停電は復旧…関西の鉄道、運転なお見合わせ続く

大阪北部地震
18日朝の大阪府北部の地震で、停車した近鉄電車から降り、線路を歩いて避難する乗客=18日朝、奈良市の近鉄奈良線

 大阪府北部で18日朝に発生した震度6弱の地震を受け、大阪府を中心とした関西地方の交通機関やインフラには大きな影響が出た。

 関西地方を走るJR、阪神電車、大阪メトロ、阪急電鉄、京阪電車、近鉄電車、南海電鉄、泉北高速鉄道は全線や一部で運行を停止した。

 JR東海は、米原(滋賀県)-新大阪間などで東海道新幹線の運行を見合わせた。
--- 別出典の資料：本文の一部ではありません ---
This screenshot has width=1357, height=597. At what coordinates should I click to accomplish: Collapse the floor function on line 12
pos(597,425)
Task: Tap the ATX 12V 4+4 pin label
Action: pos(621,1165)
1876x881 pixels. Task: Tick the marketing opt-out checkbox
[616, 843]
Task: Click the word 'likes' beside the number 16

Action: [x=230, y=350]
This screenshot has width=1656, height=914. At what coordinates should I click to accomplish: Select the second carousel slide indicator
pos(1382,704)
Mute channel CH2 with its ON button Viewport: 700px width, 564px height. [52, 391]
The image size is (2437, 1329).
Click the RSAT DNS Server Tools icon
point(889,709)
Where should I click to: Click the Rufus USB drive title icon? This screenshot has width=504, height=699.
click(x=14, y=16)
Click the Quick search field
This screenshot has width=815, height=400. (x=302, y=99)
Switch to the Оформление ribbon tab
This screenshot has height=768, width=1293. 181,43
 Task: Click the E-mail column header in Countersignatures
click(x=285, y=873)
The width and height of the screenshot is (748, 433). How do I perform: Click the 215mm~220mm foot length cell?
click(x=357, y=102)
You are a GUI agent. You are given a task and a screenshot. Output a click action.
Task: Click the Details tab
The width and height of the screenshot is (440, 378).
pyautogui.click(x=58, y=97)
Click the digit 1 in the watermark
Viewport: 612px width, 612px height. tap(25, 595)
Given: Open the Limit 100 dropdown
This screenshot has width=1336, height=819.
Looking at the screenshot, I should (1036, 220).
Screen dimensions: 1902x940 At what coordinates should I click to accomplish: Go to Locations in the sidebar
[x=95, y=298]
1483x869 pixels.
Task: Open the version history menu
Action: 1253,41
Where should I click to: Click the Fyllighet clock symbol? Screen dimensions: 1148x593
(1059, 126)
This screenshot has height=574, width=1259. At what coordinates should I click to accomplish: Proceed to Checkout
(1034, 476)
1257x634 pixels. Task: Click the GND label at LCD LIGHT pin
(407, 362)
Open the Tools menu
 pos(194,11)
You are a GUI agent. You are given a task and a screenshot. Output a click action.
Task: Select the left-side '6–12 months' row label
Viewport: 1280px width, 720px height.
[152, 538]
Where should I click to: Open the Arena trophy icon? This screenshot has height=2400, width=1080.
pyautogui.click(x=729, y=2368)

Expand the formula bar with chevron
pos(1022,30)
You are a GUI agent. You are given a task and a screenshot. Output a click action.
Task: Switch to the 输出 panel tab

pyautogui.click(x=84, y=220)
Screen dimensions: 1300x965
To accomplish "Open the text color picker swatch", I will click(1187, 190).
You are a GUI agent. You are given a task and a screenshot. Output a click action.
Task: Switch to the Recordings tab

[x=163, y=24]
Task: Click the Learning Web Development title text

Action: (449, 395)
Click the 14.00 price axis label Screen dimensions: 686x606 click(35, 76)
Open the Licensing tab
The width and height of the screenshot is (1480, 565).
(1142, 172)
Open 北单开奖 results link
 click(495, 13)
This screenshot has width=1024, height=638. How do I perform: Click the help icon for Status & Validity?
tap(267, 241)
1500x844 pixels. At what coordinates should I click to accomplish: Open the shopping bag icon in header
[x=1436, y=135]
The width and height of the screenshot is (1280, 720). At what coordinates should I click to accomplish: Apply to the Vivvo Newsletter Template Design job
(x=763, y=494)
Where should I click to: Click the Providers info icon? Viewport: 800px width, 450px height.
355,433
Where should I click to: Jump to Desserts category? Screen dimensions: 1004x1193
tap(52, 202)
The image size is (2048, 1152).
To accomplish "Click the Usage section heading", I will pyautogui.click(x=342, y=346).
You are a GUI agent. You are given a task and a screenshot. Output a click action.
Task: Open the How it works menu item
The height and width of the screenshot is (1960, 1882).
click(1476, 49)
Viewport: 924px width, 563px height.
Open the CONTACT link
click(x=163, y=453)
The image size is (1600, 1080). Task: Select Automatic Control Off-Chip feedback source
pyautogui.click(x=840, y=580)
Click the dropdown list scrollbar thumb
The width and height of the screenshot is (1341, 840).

山陽新幹線も新大阪-岡山間で運転を見合わせた。

 JR東海によると、午前8時ごろ、地震で防災システムが作動したため、東海道新幹線は東京-小田原(神奈川県)間と名古屋-新大阪間の列車を緊急停止させ、両区間の運転を見合わせた。東京-小田原は午前8時半に運転を再開。名古屋-新大阪のうち名古屋-米原は午前8時40分に再開した。

 空の便は、関西空港と神戸空港が滑走路を一時閉鎖し点検。航空各社によると、大阪(伊丹)空港を発着する便は、地震の影響で遅延や欠航が相次いだ。日航は秋田、熊本、奄美の各路線計6便の欠航が決まった。

 国土交通省によると、大阪空港ターミナルビルでは、水漏れしたりエスカレーターが停止したりした。高速道路では地震に伴う点検のため、阪神高速道路全線や、名神高速道路京都南-西宮間など西日本高速の9路線10区間が通行止めとなった。

 関西電力によると、大阪府で一時、最大約17万軒、兵庫県の最大約490軒で停電が発生した。地震から約2時間半後、全て復旧した。

 大阪ガスは、大阪府の高槻市と茨木市の一部約10万8千戸に、都市ガスの供給を停止した。